Problem statement -> Set the data down once more, exactly as it is written.
** Opening Records for this task block **
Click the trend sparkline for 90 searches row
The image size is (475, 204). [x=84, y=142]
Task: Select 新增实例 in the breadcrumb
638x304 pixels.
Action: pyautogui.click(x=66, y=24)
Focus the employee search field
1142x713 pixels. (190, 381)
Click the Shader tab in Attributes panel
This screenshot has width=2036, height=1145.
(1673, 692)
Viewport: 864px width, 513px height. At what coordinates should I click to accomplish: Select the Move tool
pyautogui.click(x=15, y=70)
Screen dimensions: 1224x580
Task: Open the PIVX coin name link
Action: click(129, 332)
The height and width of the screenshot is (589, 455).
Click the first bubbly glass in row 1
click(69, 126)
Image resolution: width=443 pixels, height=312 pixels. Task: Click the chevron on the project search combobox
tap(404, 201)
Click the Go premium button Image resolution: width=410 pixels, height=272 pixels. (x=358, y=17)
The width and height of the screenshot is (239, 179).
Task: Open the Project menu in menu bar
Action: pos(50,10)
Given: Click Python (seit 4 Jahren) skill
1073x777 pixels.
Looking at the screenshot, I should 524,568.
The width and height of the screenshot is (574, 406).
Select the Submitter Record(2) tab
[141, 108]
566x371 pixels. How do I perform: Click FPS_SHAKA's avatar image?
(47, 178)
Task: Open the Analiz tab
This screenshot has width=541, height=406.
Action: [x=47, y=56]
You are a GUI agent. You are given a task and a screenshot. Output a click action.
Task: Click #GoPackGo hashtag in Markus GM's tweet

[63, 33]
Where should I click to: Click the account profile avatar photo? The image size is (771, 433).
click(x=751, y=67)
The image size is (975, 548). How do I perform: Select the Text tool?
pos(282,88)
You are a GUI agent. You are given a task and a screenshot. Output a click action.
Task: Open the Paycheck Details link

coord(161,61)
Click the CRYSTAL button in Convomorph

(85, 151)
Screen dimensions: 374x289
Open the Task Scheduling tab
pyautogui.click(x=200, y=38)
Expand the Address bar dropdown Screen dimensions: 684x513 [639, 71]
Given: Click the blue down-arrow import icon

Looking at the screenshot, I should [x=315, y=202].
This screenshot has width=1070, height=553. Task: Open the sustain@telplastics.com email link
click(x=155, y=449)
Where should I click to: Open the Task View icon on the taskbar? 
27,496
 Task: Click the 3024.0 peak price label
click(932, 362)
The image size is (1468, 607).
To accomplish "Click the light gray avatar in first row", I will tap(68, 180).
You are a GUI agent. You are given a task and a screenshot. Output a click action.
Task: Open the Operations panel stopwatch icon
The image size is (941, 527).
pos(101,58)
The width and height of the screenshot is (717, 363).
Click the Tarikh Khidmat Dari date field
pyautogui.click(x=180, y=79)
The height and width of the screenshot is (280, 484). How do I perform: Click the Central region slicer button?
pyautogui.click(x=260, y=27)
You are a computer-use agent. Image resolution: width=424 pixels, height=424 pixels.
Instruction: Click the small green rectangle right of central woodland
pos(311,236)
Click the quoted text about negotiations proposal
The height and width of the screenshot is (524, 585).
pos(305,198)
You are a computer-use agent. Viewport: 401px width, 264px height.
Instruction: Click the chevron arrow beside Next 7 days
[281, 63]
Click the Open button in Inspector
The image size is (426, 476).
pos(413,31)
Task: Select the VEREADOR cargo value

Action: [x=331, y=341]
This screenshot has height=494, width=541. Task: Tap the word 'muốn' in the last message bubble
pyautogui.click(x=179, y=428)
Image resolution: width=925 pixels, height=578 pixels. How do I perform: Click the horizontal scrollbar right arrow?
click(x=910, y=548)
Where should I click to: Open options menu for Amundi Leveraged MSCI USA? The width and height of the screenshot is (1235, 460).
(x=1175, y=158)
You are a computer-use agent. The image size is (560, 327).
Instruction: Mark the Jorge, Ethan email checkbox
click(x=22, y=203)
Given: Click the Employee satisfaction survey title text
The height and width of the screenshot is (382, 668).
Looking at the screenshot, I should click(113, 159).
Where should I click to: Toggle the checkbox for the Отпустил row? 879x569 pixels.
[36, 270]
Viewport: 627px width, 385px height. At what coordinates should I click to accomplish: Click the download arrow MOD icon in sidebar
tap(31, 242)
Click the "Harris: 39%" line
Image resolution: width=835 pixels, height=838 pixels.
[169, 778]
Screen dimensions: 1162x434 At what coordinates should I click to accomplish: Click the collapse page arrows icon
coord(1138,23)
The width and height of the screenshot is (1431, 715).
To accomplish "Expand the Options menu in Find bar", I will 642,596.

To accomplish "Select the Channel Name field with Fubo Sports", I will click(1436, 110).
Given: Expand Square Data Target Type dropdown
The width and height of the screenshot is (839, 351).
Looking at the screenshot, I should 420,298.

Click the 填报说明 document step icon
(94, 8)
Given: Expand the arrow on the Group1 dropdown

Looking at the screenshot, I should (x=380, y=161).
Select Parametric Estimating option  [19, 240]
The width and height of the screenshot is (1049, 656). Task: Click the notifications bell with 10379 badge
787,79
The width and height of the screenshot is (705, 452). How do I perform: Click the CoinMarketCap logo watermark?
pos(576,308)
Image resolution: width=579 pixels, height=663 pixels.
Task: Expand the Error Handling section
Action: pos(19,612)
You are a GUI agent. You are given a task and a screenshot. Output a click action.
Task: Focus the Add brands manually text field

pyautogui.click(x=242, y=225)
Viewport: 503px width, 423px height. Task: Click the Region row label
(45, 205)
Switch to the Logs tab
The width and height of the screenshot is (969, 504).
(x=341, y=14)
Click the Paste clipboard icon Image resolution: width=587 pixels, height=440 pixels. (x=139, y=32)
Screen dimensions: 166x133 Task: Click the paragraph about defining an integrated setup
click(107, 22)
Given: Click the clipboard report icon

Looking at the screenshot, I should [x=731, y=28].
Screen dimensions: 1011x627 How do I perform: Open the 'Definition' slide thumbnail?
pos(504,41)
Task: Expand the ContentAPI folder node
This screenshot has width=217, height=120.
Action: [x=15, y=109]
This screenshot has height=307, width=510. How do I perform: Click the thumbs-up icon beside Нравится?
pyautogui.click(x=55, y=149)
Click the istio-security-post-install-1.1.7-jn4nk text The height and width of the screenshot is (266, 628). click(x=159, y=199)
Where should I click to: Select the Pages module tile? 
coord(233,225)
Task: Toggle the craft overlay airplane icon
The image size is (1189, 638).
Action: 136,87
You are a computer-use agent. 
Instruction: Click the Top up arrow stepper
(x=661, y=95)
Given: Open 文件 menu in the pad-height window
** Closing Records for this task block **
Output ->
Click the trend sparkline for 90 searches row
The image size is (475, 204). [x=84, y=142]
Task: Select 新增实例 in the breadcrumb
638x304 pixels.
Action: pyautogui.click(x=66, y=24)
Focus the employee search field
1142x713 pixels. (190, 381)
Click the Shader tab in Attributes panel
This screenshot has width=2036, height=1145.
(1673, 692)
Viewport: 864px width, 513px height. At what coordinates should I click to accomplish: Select the Move tool
pyautogui.click(x=15, y=70)
Screen dimensions: 1224x580
Task: Open the PIVX coin name link
Action: click(129, 332)
The height and width of the screenshot is (589, 455).
Click the first bubbly glass in row 1
click(69, 126)
Image resolution: width=443 pixels, height=312 pixels. Task: Click the chevron on the project search combobox
tap(404, 201)
Click the Go premium button Image resolution: width=410 pixels, height=272 pixels. (x=358, y=17)
The width and height of the screenshot is (239, 179).
Task: Open the Project menu in menu bar
Action: pos(50,10)
Given: Click Python (seit 4 Jahren) skill
1073x777 pixels.
Looking at the screenshot, I should 524,568.
The width and height of the screenshot is (574, 406).
Select the Submitter Record(2) tab
[141, 108]
566x371 pixels. How do I perform: Click FPS_SHAKA's avatar image?
(47, 178)
Task: Open the Analiz tab
This screenshot has width=541, height=406.
Action: [x=47, y=56]
You are a GUI agent. You are given a task and a screenshot. Output a click action.
Task: Click #GoPackGo hashtag in Markus GM's tweet

[63, 33]
Where should I click to: Click the account profile avatar photo? The image size is (771, 433).
click(x=751, y=67)
The image size is (975, 548). How do I perform: Select the Text tool?
pos(282,88)
You are a GUI agent. You are given a task and a screenshot. Output a click action.
Task: Open the Paycheck Details link

coord(161,61)
Click the CRYSTAL button in Convomorph

(85, 151)
Screen dimensions: 374x289
Open the Task Scheduling tab
pyautogui.click(x=200, y=38)
Expand the Address bar dropdown Screen dimensions: 684x513 [639, 71]
Given: Click the blue down-arrow import icon

Looking at the screenshot, I should [x=315, y=202].
This screenshot has width=1070, height=553. Task: Open the sustain@telplastics.com email link
click(x=155, y=449)
Where should I click to: Open the Task View icon on the taskbar? 
27,496
 Task: Click the 3024.0 peak price label
click(932, 362)
The image size is (1468, 607).
To accomplish "Click the light gray avatar in first row", I will tap(68, 180).
You are a GUI agent. You are given a task and a screenshot. Output a click action.
Task: Open the Operations panel stopwatch icon
The image size is (941, 527).
pos(101,58)
The width and height of the screenshot is (717, 363).
Click the Tarikh Khidmat Dari date field
pyautogui.click(x=180, y=79)
The height and width of the screenshot is (280, 484). How do I perform: Click the Central region slicer button?
pyautogui.click(x=260, y=27)
You are a computer-use agent. Image resolution: width=424 pixels, height=424 pixels.
Instruction: Click the small green rectangle right of central woodland
pos(311,236)
Click the quoted text about negotiations proposal
The height and width of the screenshot is (524, 585).
pos(305,198)
You are a computer-use agent. Viewport: 401px width, 264px height.
Instruction: Click the chevron arrow beside Next 7 days
[281, 63]
Click the Open button in Inspector
The image size is (426, 476).
pos(413,31)
Task: Select the VEREADOR cargo value

Action: [x=331, y=341]
This screenshot has height=494, width=541. Task: Tap the word 'muốn' in the last message bubble
pyautogui.click(x=179, y=428)
Image resolution: width=925 pixels, height=578 pixels. How do I perform: Click the horizontal scrollbar right arrow?
click(x=910, y=548)
Where should I click to: Open options menu for Amundi Leveraged MSCI USA? The width and height of the screenshot is (1235, 460).
(x=1175, y=158)
You are a computer-use agent. The image size is (560, 327).
Instruction: Mark the Jorge, Ethan email checkbox
click(x=22, y=203)
Given: Click the Employee satisfaction survey title text
The height and width of the screenshot is (382, 668).
Looking at the screenshot, I should click(113, 159).
Where should I click to: Toggle the checkbox for the Отпустил row? 879x569 pixels.
[36, 270]
Viewport: 627px width, 385px height. At what coordinates should I click to accomplish: Click the download arrow MOD icon in sidebar
tap(31, 242)
Click the "Harris: 39%" line
Image resolution: width=835 pixels, height=838 pixels.
[169, 778]
Screen dimensions: 1162x434 At what coordinates should I click to accomplish: Click the collapse page arrows icon
coord(1138,23)
The width and height of the screenshot is (1431, 715).
To accomplish "Expand the Options menu in Find bar", I will 642,596.

To accomplish "Select the Channel Name field with Fubo Sports", I will click(1436, 110).
Given: Expand Square Data Target Type dropdown
The width and height of the screenshot is (839, 351).
Looking at the screenshot, I should 420,298.

Click the 填报说明 document step icon
(94, 8)
Given: Expand the arrow on the Group1 dropdown

Looking at the screenshot, I should (x=380, y=161).
Select Parametric Estimating option  [19, 240]
The width and height of the screenshot is (1049, 656). Task: Click the notifications bell with 10379 badge
787,79
The width and height of the screenshot is (705, 452). How do I perform: Click the CoinMarketCap logo watermark?
pos(576,308)
Image resolution: width=579 pixels, height=663 pixels.
Task: Expand the Error Handling section
Action: pos(19,612)
You are a GUI agent. You are given a task and a screenshot. Output a click action.
Task: Focus the Add brands manually text field

pyautogui.click(x=242, y=225)
Viewport: 503px width, 423px height. Task: Click the Region row label
(45, 205)
Switch to the Logs tab
The width and height of the screenshot is (969, 504).
(x=341, y=14)
Click the Paste clipboard icon Image resolution: width=587 pixels, height=440 pixels. (x=139, y=32)
Screen dimensions: 166x133 Task: Click the paragraph about defining an integrated setup
click(107, 22)
Given: Click the clipboard report icon

Looking at the screenshot, I should [x=731, y=28].
Screen dimensions: 1011x627 How do I perform: Open the 'Definition' slide thumbnail?
pos(504,41)
Task: Expand the ContentAPI folder node
This screenshot has width=217, height=120.
Action: [x=15, y=109]
This screenshot has height=307, width=510. How do I perform: Click the thumbs-up icon beside Нравится?
pyautogui.click(x=55, y=149)
Click the istio-security-post-install-1.1.7-jn4nk text The height and width of the screenshot is (266, 628). click(x=159, y=199)
Where should I click to: Select the Pages module tile? 
coord(233,225)
Task: Toggle the craft overlay airplane icon
The image size is (1189, 638).
Action: 136,87
You are a computer-use agent. 
Instruction: Click the Top up arrow stepper
(x=661, y=95)
Given: Open 文件 menu in the pad-height window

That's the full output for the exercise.